The needed output is the run of lines below from the one containing "Task: Click the blue On measurement indicator" through the one containing "Screen dimensions: 515x326", copied exactly and free of pictures.

Segment Start: DATA SUPPLIED

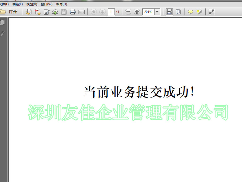
Task: Print the document via printer icon
Action: (72, 12)
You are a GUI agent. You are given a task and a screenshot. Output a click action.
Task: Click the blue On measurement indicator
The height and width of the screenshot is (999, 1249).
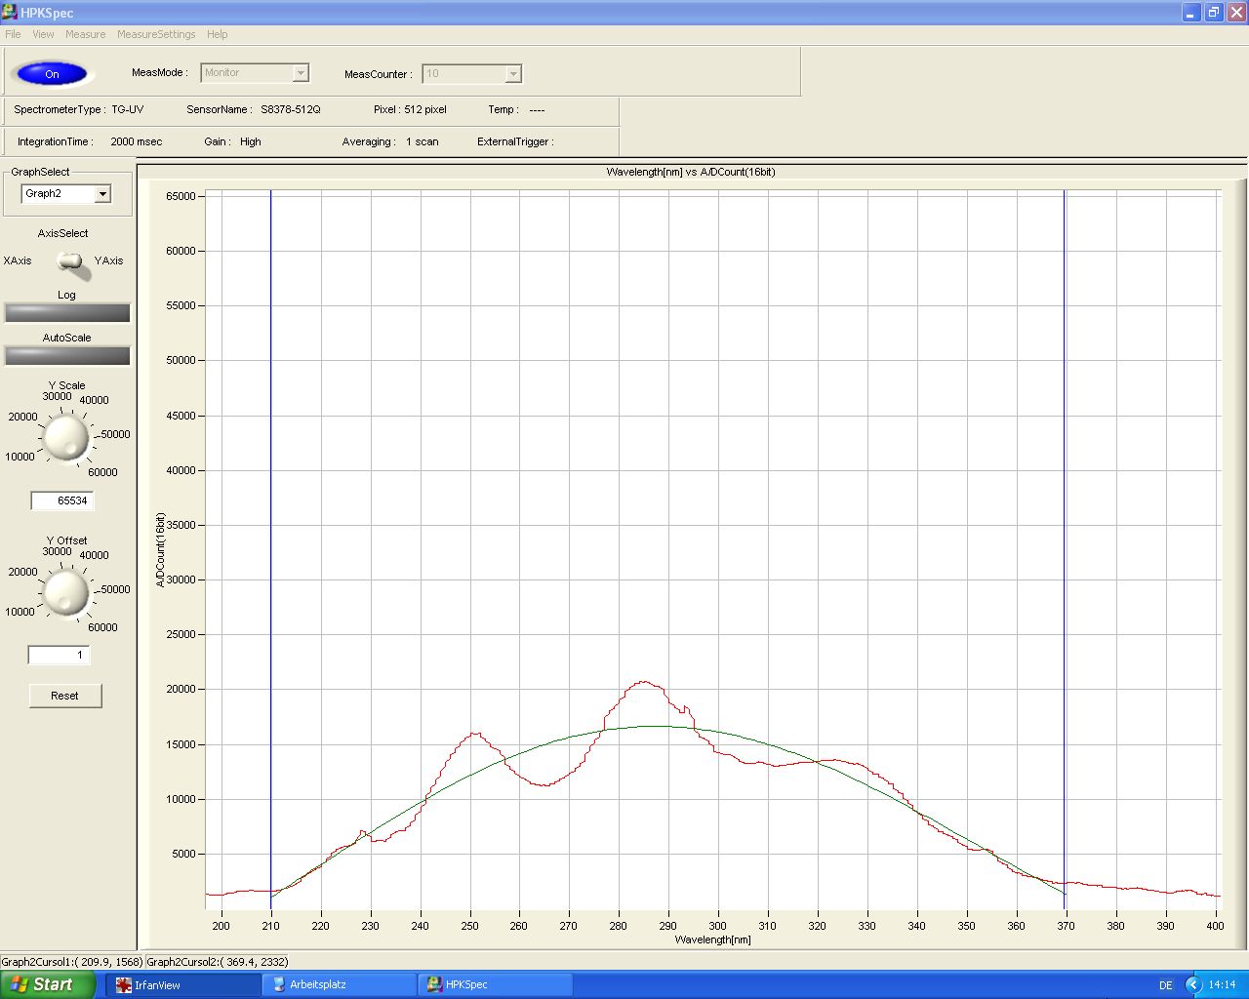pos(52,74)
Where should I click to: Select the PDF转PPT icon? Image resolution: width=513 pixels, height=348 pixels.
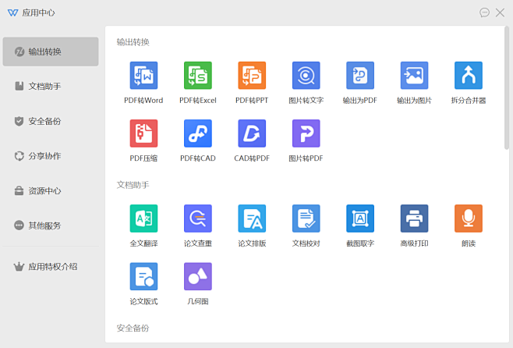252,76
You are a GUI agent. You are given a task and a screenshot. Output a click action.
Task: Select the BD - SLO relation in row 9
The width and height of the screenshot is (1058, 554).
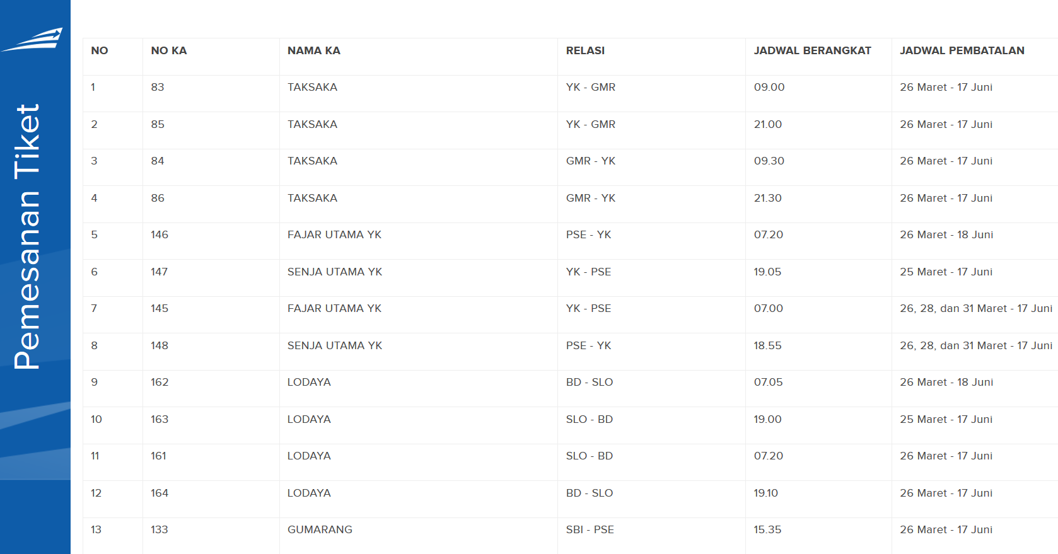(590, 382)
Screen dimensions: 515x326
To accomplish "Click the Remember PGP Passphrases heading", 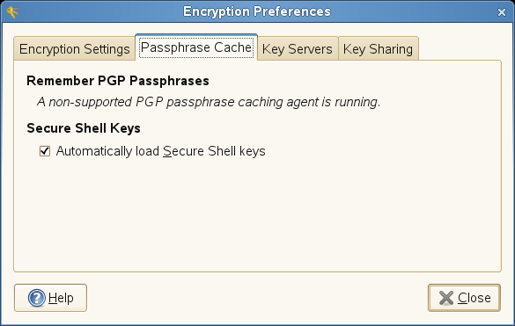I will click(118, 81).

Segment End: DATA SUPPLIED

## SOLUTION
Task: Click the blue On measurement indicator
The height and width of the screenshot is (999, 1249).
pos(52,74)
Where should I click to: Select the PDF转PPT icon? Image resolution: width=513 pixels, height=348 pixels.
252,76
You are a GUI agent. You are given a task and a screenshot. Output a click action.
Task: Select the BD - SLO relation in row 9
The width and height of the screenshot is (1058, 554).
(590, 382)
Screen dimensions: 515x326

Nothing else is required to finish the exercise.